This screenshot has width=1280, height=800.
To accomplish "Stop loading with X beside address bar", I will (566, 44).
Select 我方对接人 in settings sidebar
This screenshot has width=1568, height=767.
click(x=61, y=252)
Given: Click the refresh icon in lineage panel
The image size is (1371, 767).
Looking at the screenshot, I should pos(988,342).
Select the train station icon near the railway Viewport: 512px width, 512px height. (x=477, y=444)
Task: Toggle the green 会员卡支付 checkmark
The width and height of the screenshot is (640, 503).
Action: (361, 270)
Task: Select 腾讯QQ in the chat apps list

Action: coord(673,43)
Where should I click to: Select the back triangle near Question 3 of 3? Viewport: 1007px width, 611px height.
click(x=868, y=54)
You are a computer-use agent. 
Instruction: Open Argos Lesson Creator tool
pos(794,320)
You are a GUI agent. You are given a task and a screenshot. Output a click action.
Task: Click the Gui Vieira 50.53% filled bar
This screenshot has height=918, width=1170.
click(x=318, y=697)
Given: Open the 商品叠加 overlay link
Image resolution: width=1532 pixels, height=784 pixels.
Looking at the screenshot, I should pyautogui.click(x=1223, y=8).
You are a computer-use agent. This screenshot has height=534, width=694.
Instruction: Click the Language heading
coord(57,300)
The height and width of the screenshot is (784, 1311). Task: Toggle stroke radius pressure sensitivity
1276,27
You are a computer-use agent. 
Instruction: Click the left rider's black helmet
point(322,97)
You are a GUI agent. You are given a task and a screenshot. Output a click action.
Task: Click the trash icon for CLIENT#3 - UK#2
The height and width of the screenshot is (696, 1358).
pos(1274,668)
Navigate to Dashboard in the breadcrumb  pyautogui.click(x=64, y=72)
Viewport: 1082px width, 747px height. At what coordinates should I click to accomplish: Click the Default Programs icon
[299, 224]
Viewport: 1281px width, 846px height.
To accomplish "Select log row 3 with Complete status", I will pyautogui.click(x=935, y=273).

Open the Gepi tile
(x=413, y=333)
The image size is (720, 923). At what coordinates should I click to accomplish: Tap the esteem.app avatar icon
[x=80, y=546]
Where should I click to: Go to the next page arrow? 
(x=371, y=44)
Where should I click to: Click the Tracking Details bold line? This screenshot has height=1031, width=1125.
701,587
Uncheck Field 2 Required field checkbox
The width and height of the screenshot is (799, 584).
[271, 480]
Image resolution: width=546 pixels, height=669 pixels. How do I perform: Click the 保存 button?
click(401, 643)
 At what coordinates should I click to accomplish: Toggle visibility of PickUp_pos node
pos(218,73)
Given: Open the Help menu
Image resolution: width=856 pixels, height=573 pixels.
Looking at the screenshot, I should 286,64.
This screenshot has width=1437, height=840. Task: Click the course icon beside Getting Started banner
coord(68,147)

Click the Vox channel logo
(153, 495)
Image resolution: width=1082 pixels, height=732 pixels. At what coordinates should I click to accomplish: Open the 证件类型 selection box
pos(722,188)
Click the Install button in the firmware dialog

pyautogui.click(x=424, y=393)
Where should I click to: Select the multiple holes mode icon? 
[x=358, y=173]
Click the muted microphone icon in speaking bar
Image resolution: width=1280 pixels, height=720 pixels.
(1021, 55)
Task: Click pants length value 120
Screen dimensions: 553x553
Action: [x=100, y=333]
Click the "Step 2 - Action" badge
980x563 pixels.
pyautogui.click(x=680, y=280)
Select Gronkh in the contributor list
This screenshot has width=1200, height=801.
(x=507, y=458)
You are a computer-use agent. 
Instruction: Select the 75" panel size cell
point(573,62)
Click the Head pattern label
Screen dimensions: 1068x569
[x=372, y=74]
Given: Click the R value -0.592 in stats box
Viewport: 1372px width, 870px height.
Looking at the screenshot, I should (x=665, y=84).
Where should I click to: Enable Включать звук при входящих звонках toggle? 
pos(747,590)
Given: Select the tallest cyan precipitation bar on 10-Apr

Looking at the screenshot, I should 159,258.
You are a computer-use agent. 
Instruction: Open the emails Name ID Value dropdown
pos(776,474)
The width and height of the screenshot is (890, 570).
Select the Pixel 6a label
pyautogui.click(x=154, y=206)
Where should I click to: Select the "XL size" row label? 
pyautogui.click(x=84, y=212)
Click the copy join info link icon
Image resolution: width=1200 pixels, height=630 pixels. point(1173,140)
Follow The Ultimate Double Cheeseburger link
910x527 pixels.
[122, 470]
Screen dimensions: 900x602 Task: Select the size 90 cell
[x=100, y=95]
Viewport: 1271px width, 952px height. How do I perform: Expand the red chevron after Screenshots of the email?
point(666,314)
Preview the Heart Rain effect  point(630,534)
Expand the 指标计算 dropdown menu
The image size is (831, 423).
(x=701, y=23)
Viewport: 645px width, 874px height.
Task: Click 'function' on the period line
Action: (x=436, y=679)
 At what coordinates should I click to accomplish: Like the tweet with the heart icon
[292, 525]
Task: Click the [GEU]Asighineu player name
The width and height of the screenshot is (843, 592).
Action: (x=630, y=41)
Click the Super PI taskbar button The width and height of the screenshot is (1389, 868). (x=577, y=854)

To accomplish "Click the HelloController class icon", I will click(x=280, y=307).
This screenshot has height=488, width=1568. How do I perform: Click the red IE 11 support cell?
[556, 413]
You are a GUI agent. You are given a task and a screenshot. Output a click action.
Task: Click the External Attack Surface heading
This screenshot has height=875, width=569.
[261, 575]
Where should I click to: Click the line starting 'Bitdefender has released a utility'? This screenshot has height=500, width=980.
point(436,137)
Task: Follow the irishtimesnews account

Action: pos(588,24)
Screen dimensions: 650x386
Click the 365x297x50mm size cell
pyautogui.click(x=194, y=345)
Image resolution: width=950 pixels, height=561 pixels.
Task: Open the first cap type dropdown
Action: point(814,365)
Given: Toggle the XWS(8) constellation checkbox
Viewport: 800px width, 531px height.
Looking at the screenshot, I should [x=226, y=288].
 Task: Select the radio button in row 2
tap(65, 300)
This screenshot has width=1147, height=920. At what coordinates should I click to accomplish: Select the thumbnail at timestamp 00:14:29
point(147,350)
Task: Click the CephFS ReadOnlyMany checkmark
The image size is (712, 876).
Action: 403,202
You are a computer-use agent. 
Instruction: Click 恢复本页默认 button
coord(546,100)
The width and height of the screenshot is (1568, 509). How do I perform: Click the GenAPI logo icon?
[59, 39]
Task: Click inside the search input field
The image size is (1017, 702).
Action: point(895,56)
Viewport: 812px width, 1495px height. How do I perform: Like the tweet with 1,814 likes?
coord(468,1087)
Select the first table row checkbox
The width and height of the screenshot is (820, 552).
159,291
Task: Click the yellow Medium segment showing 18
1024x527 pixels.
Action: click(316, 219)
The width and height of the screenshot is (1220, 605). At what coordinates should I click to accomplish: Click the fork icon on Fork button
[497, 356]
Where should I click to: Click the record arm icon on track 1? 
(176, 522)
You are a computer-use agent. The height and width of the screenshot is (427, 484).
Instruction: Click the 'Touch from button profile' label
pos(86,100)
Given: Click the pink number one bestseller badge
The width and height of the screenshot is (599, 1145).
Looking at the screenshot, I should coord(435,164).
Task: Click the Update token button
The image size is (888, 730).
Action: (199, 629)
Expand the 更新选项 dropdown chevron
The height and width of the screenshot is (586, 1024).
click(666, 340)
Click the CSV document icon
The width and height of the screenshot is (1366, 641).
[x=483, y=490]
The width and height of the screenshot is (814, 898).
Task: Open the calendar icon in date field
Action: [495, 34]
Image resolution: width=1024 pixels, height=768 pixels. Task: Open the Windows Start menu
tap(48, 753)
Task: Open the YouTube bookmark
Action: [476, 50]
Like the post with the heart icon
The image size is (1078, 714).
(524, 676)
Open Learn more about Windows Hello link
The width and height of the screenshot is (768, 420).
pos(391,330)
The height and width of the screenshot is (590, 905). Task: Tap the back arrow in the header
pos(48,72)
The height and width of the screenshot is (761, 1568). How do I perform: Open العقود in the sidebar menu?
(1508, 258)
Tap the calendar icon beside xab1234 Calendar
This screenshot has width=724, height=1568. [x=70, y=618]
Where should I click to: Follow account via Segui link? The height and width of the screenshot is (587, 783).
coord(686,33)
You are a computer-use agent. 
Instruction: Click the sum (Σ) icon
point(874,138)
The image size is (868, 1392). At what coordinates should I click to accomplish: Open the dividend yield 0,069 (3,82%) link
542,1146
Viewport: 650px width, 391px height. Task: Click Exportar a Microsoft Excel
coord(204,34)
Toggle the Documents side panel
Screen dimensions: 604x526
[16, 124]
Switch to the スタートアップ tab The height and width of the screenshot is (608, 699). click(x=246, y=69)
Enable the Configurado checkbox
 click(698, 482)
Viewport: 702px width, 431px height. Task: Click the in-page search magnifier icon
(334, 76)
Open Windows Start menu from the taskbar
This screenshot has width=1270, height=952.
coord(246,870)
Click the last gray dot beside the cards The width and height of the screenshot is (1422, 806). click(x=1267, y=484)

- ABOUT THIS EXERCISE:
Filter the material for the word "checkmark" and copy each matching line.

- RESULT:
Task: Toggle the green 会员卡支付 checkmark
Task: Click the CephFS ReadOnlyMany checkmark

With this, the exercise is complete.